*Data items*
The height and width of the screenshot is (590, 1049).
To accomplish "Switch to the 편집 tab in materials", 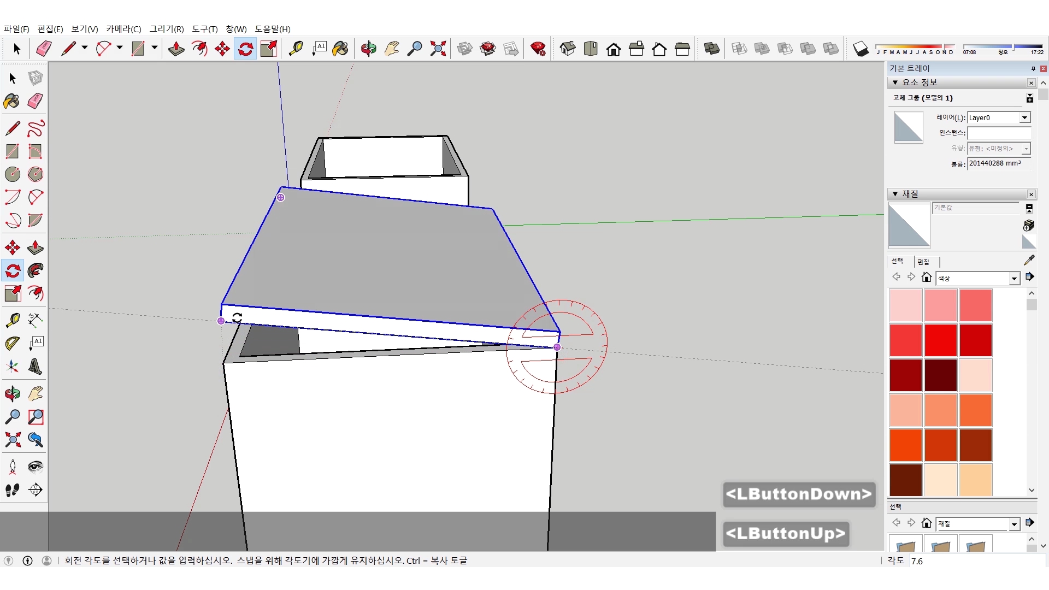I will coord(923,262).
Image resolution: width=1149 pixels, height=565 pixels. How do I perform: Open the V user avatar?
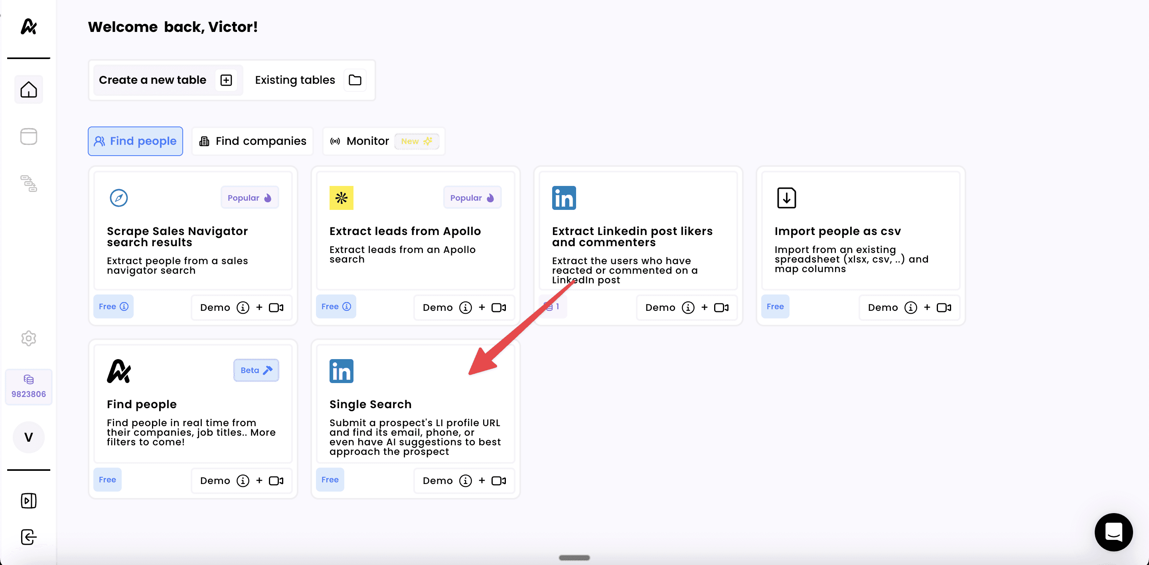[29, 437]
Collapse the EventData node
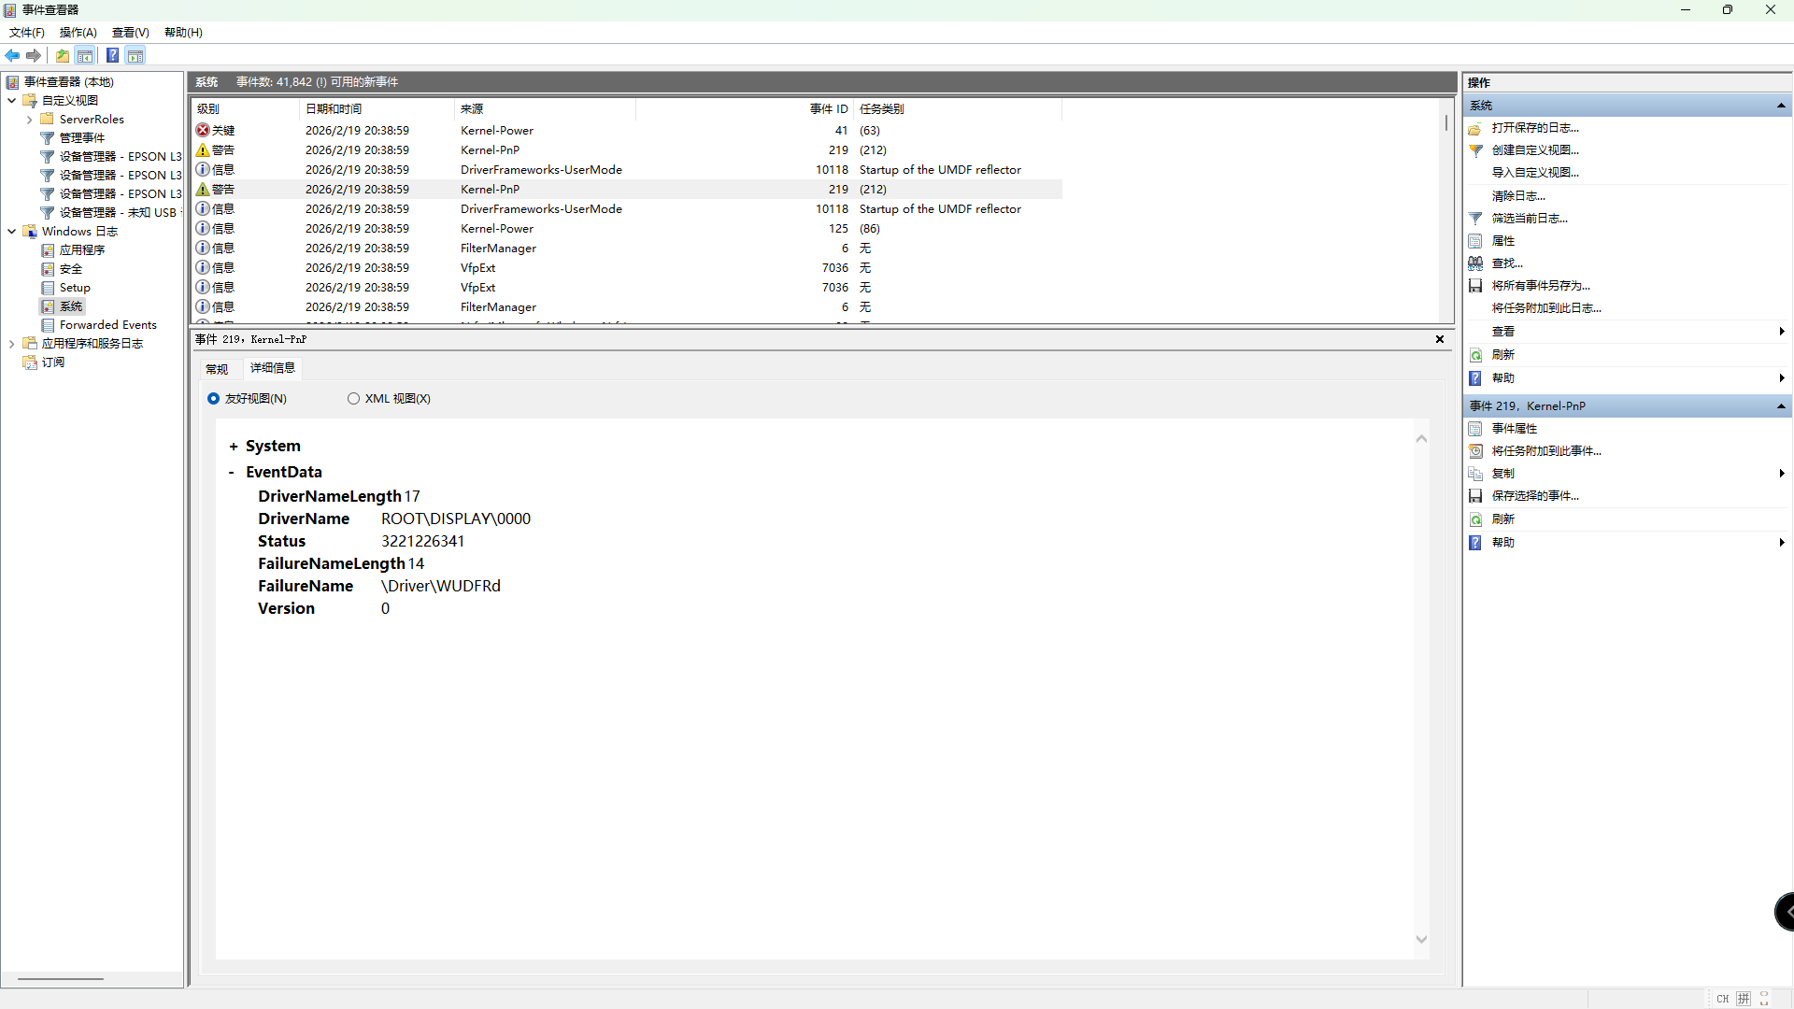This screenshot has width=1794, height=1009. [232, 473]
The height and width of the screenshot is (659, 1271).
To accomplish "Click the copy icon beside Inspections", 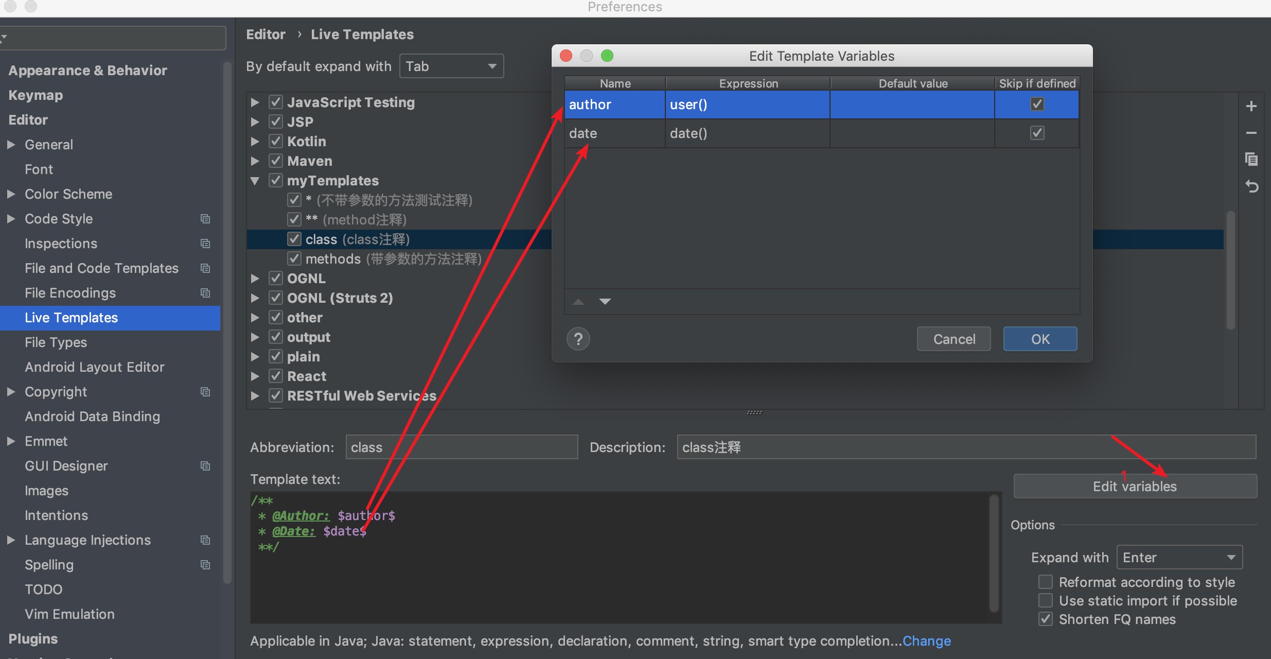I will pos(205,244).
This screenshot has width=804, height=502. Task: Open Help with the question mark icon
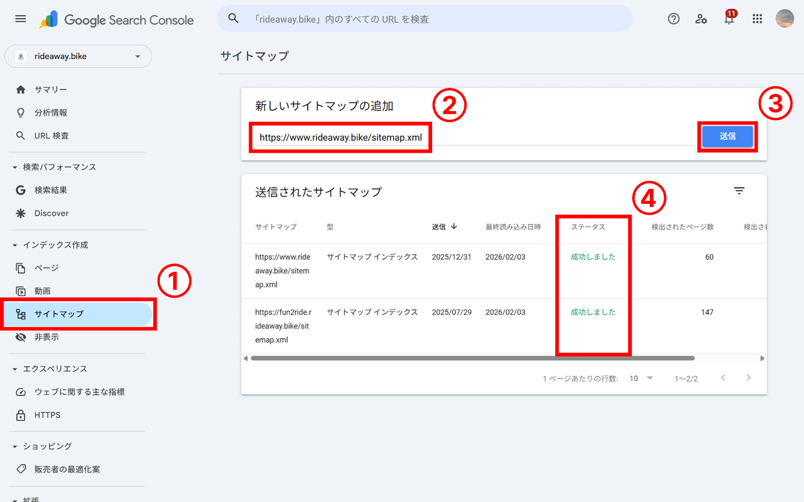point(673,19)
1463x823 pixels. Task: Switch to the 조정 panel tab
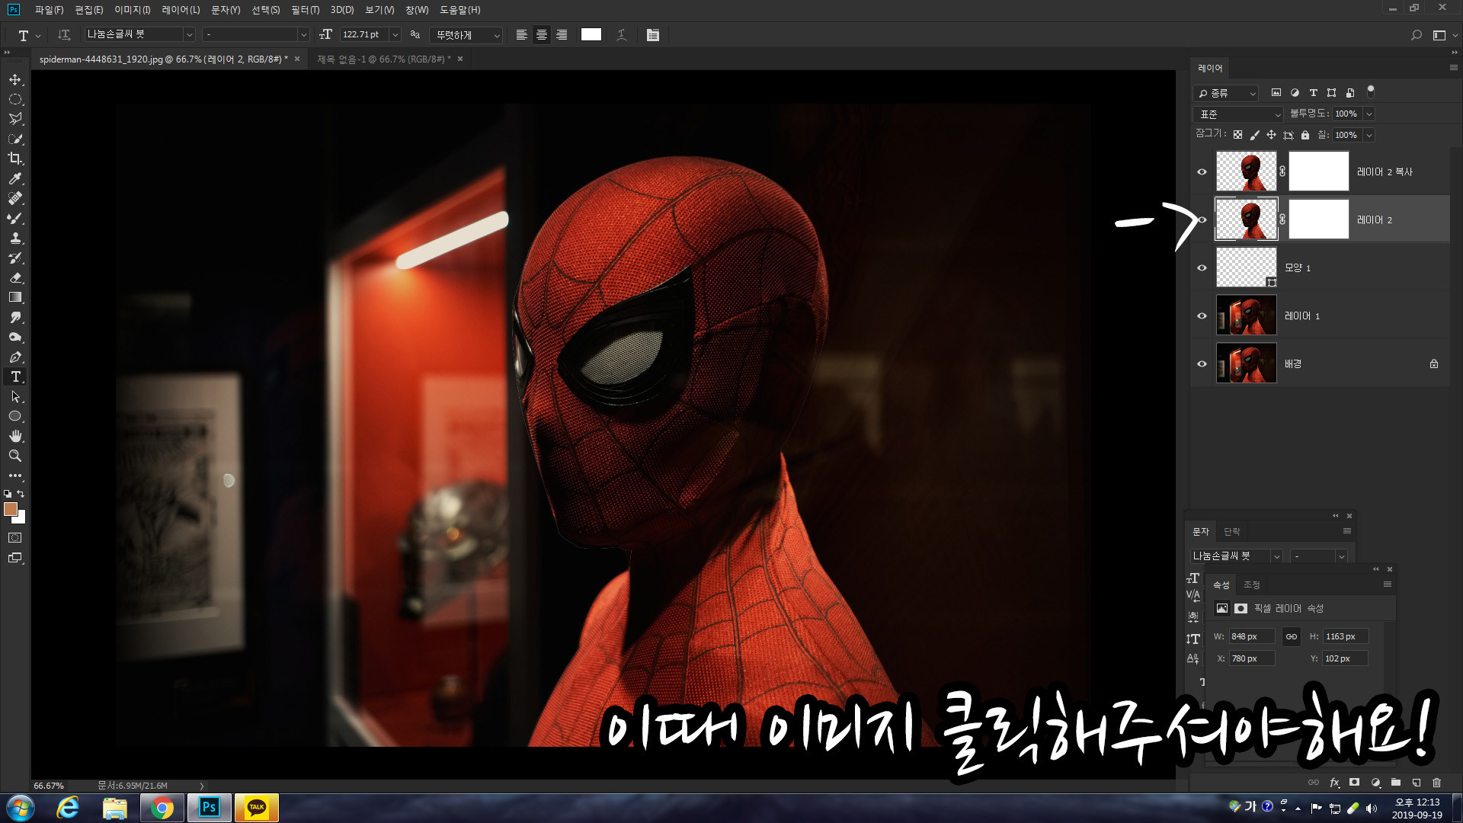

*What needs to be done*
Would you restate word for word only the lines from the line with "This screenshot has width=804, height=502." to the last line above, with the pictures left out?

*Result below*
This screenshot has width=804, height=502. Task: Open Help with the question mark icon
point(673,19)
1463x823 pixels. Task: Switch to the 조정 panel tab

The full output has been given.